As the doll follows Ari and the group through their travels, I learned many things about the people that had joined them. Linda is actually a really kind girl, even though she can be a bit of a ditz at times. The princess doll still fights with her once in a while...but that's probably because Linda sings her songs while they all are traveling on their journey. I think it's cute that someone can break into a happy song in the middle of something that isn't very happy.

I don't know where this guy came from...but his name is Big Bull. He seems odd...because he talks differently from the others...mostly using slang words in his speech. But he's quite amusing! He nicknamed almost everyone in the group. I giggle at this as I recall the names. The doll is nicknamed 'Don', Rosalyn is known as 'Sister', and Kisling is named 'Doc.' I laugh again when I find out that Ari's nickname is 'Cub.'

Kisling is the scholar of the group. I heard about him when I had another doll to look through, but I had never met him. He is a very interesting person, but he only speaks when he knows that the others can't figure it out on their own. When he does speak, he uses very complicated words. Sometimes, I don't think Big Bull understands what he means...well, I don't understand him very much, either...I'm sure he's quite kind at heart.

Rosalyn is a very respectable hero. She takes her classified roll very well. It seems that she is also very passionate about her work. If she gets something on her mind, she will strive for it until it is finished. I admire people like that...but she is also very stubborn. Stan and her fight almost every time Stan says something. It seems she really doesn't like him very much at all.

Stan is very...odd for an Evil King. I don't know if that's just an act he's wearing, or if he actually is trying his hardest to be evil! I laugh a lot at his jokes. This is a very fun adventure. Especially with Stan here. He makes everything better with his funny comments. Too bad he fights with Rosalyn a lot...I think that if they met on better terms, they might actually not pick on each other so much.

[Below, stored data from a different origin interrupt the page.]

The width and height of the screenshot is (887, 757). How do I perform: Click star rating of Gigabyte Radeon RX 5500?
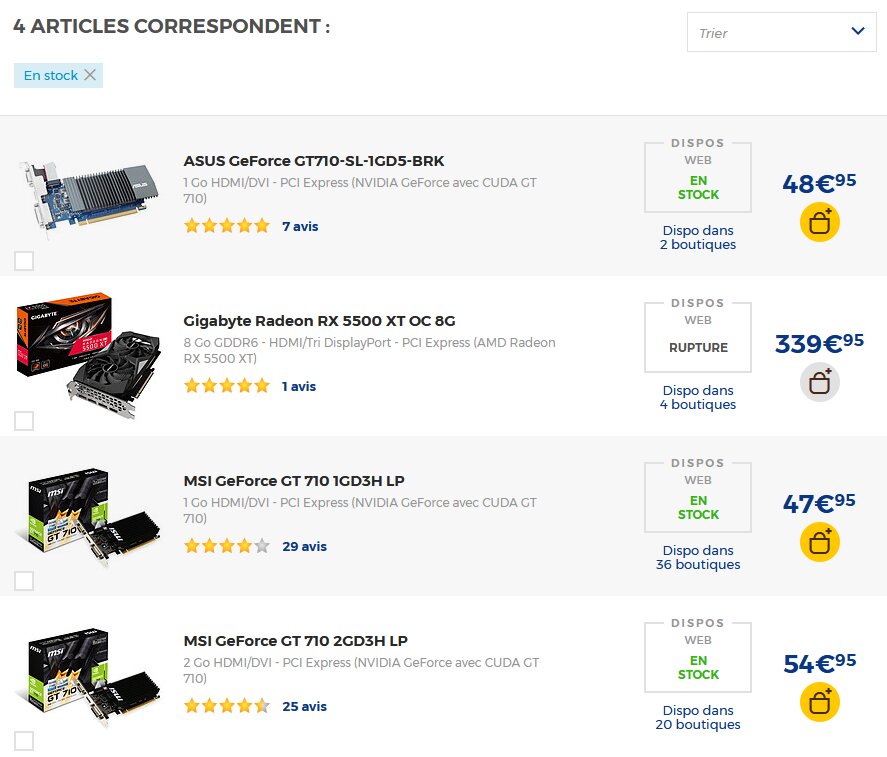(227, 386)
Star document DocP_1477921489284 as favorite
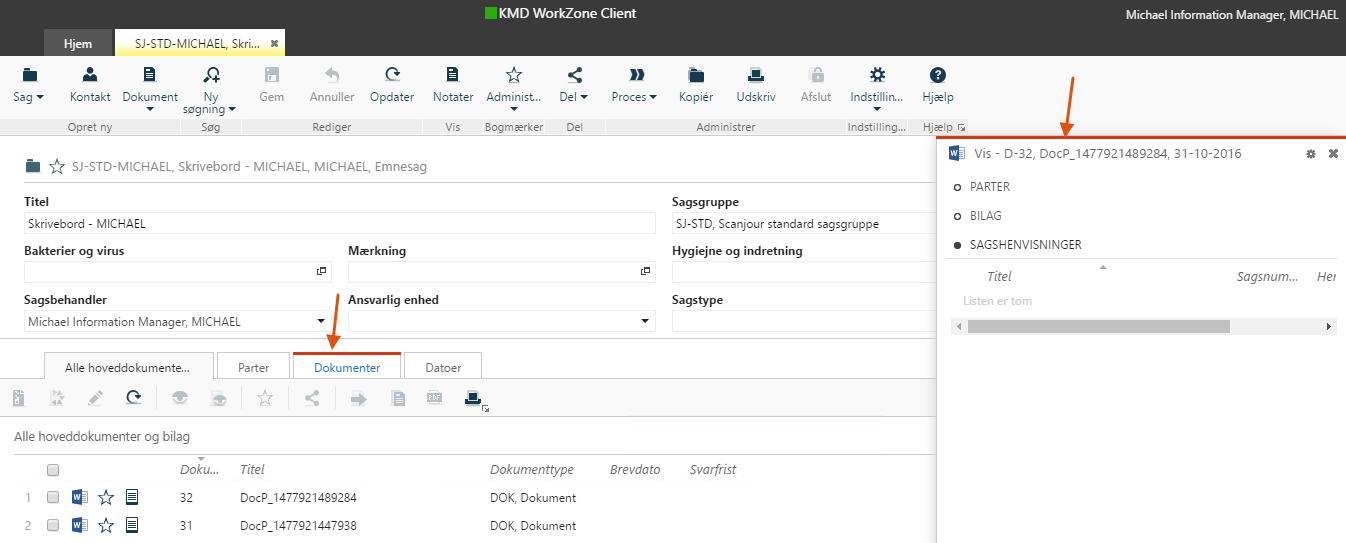 click(x=106, y=497)
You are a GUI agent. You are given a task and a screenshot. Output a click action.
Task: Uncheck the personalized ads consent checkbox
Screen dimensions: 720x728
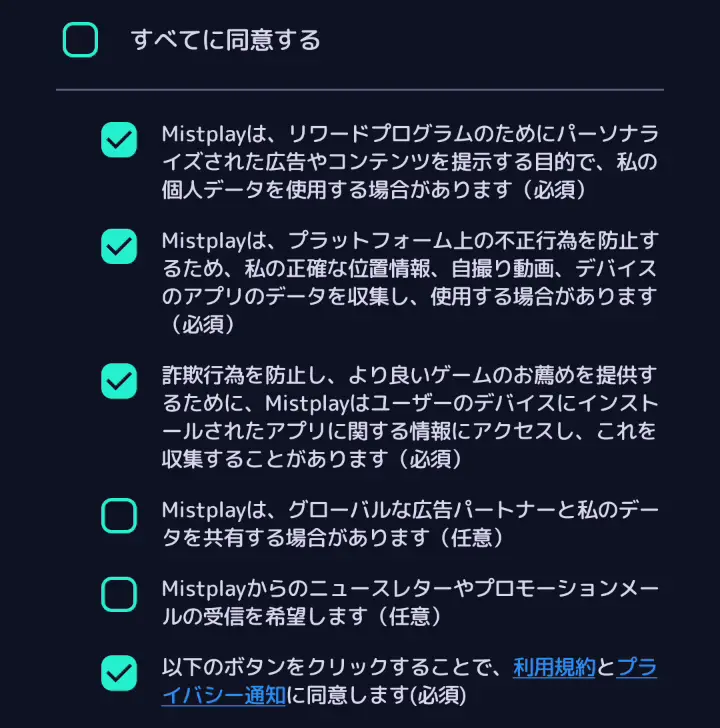(x=119, y=140)
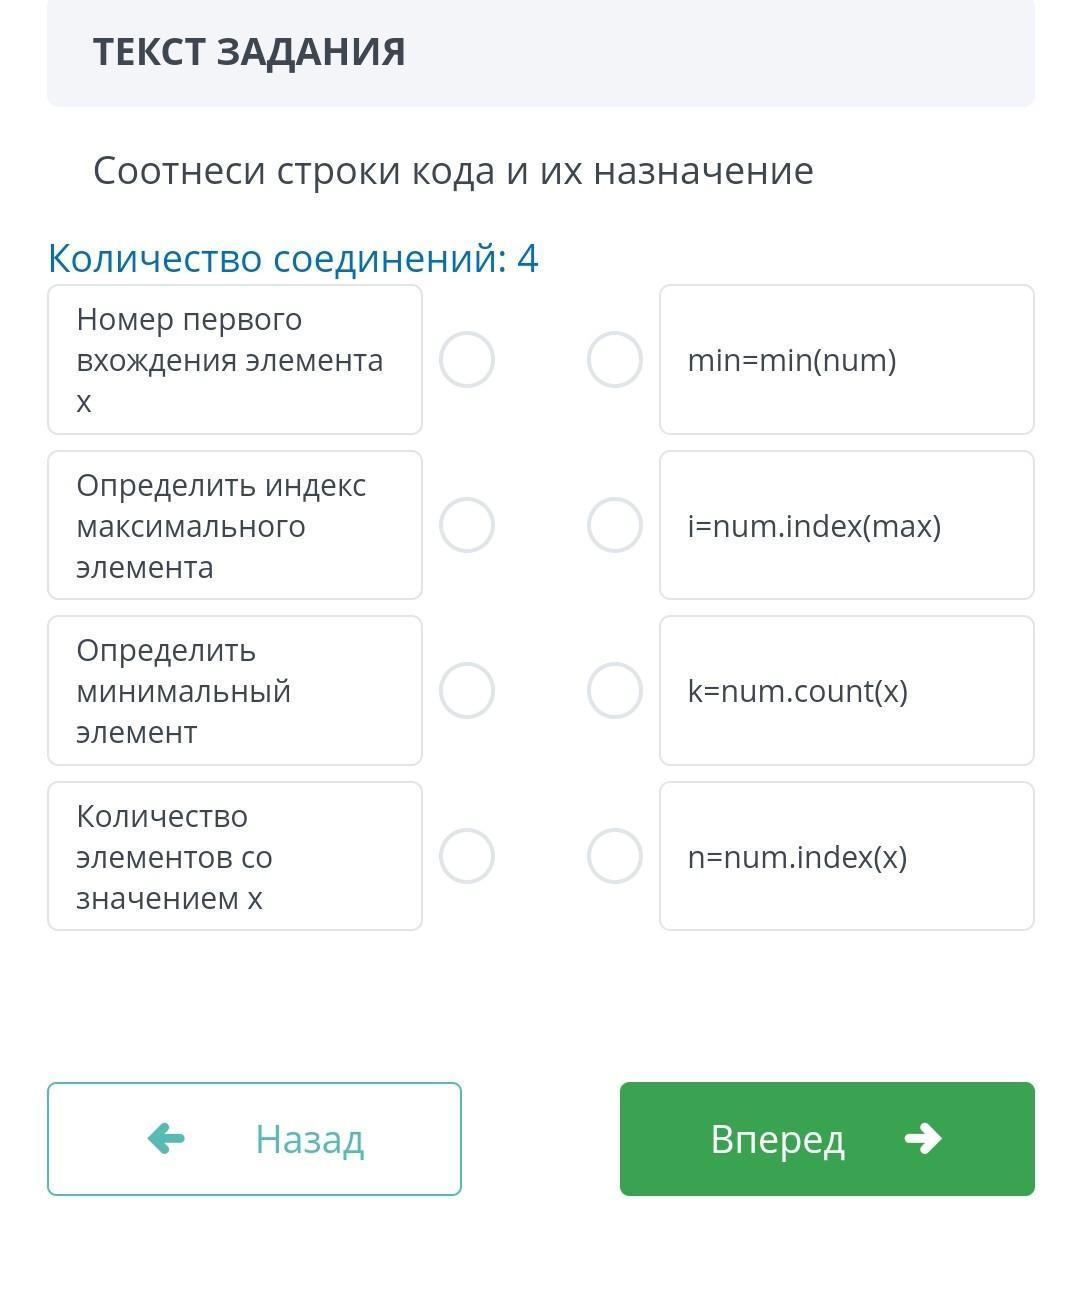
Task: Click the 'Номер первого вхождения элемента x' card
Action: pyautogui.click(x=235, y=359)
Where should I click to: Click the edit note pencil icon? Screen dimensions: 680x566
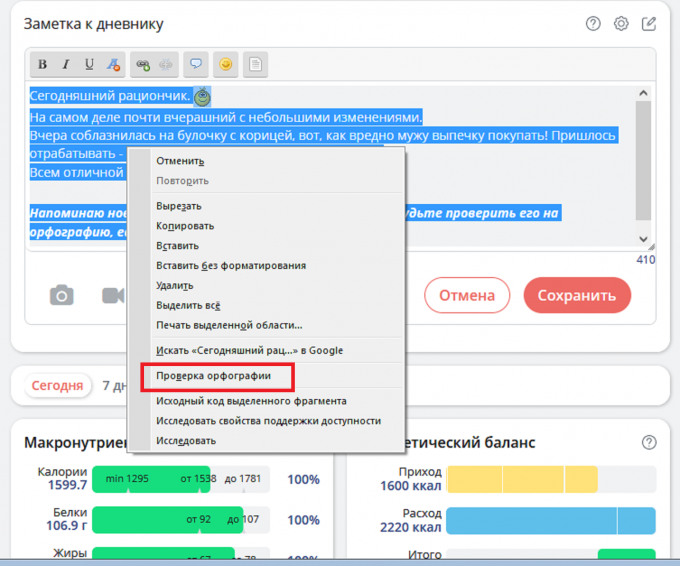point(649,24)
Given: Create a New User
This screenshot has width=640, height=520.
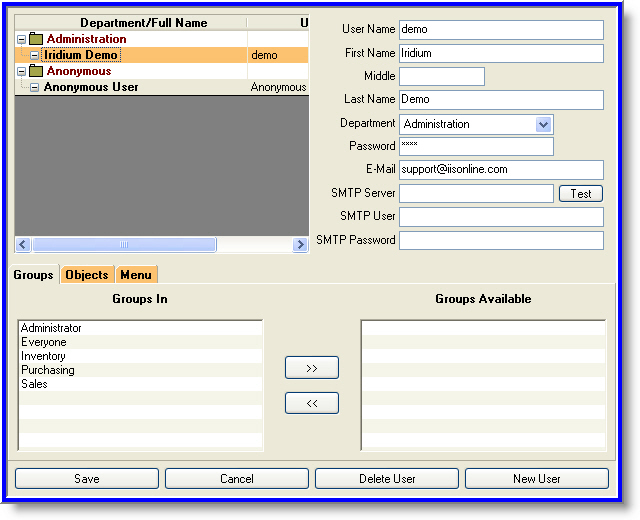Looking at the screenshot, I should (536, 479).
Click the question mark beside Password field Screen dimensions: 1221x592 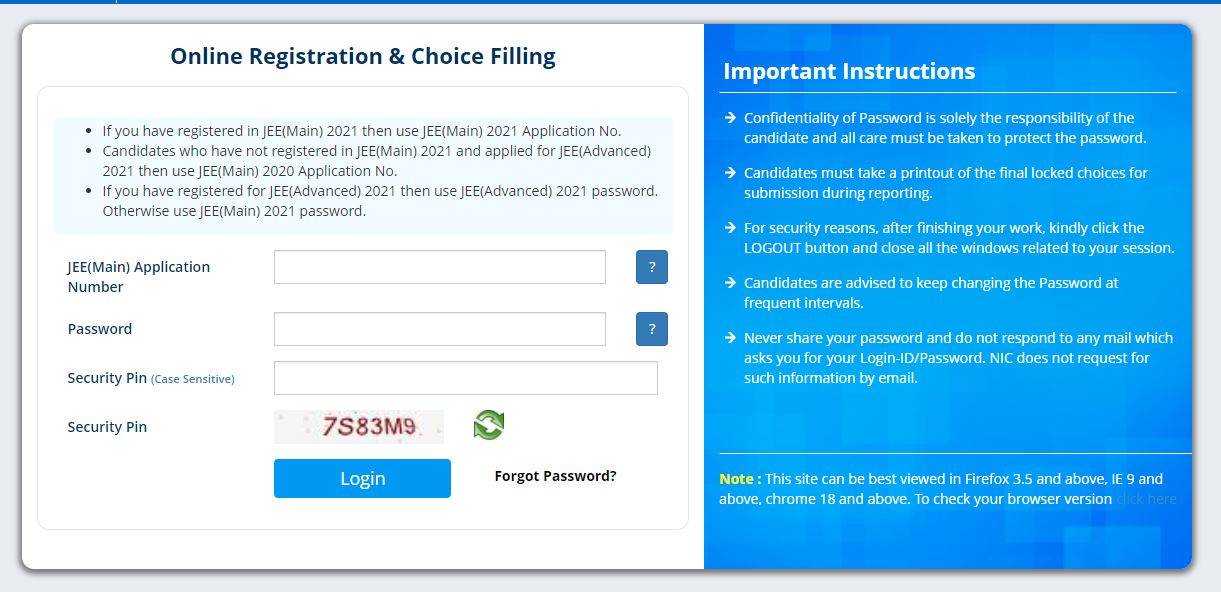tap(651, 329)
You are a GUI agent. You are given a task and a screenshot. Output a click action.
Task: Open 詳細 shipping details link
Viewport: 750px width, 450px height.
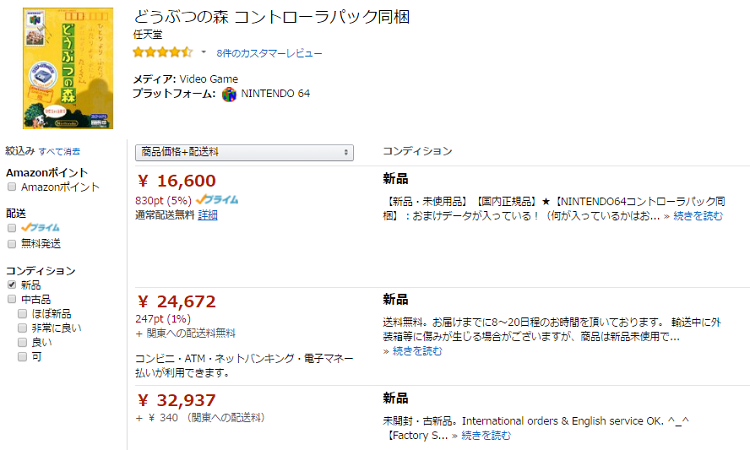coord(207,215)
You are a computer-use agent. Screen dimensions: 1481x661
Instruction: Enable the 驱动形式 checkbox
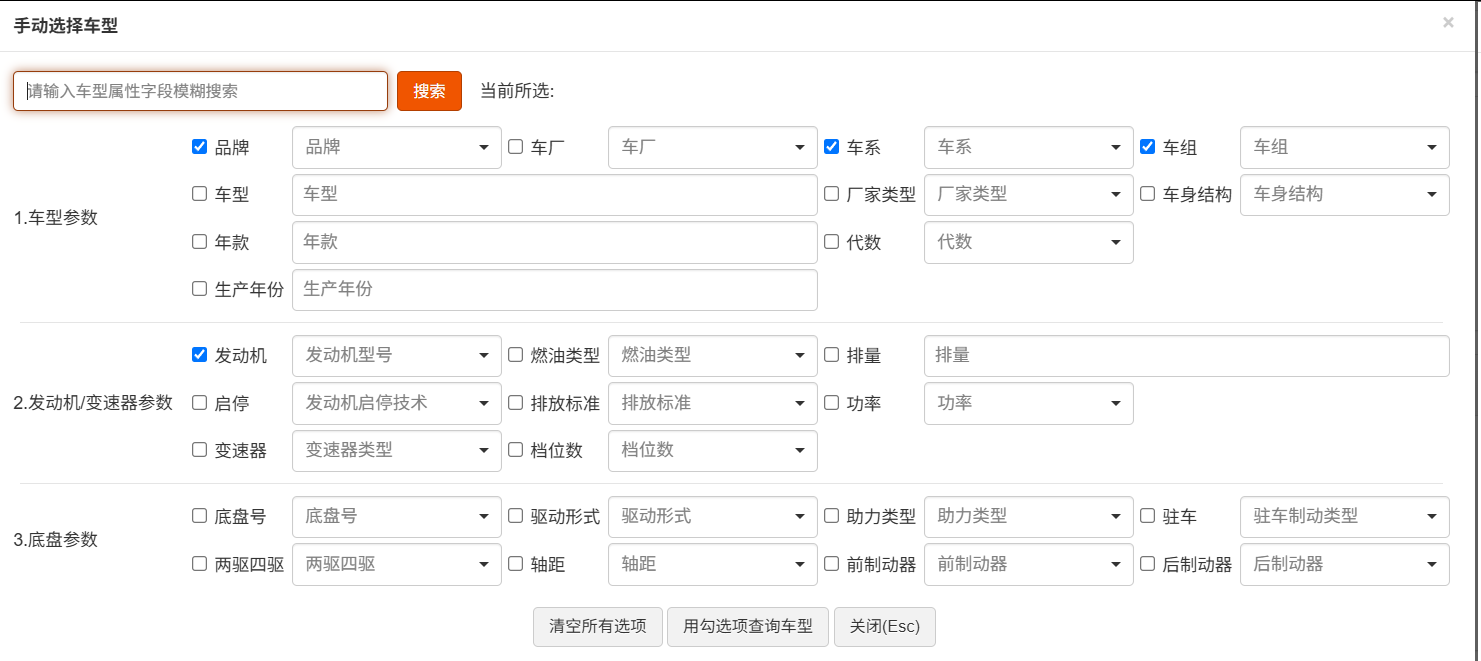coord(515,516)
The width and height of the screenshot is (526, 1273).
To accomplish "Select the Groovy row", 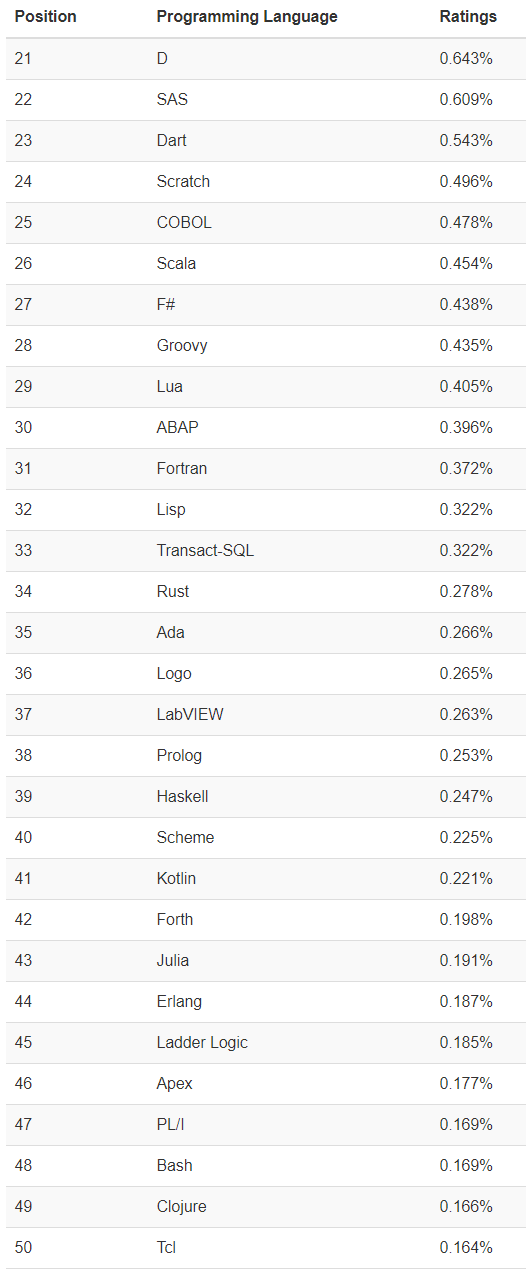I will (x=266, y=346).
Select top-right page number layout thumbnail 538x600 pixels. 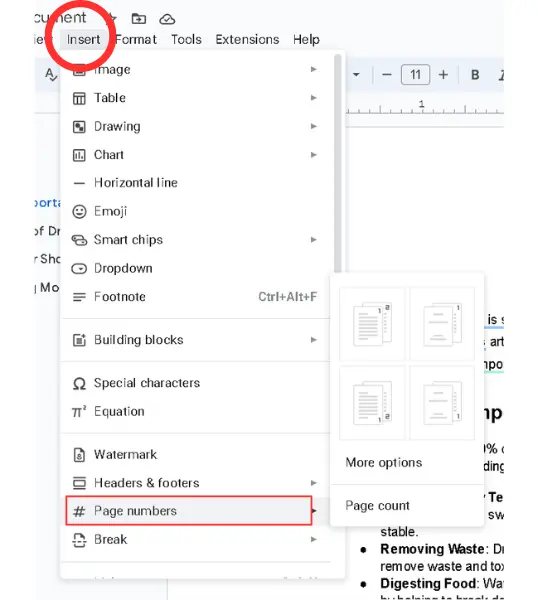(x=372, y=324)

...But the real reason why I pay attention to this adventure so much is because of Ari...

I don't know too much about love...since I haven't had any experience with it when I was in the world of classification...and now that I can only see through the eyes of dolls...I don't how I can try to learn about it. But what I do know, is, that I would like to be with Ari through any troubles. It seems he cares about how others feel around him, taking little note to himself. He's very supportive.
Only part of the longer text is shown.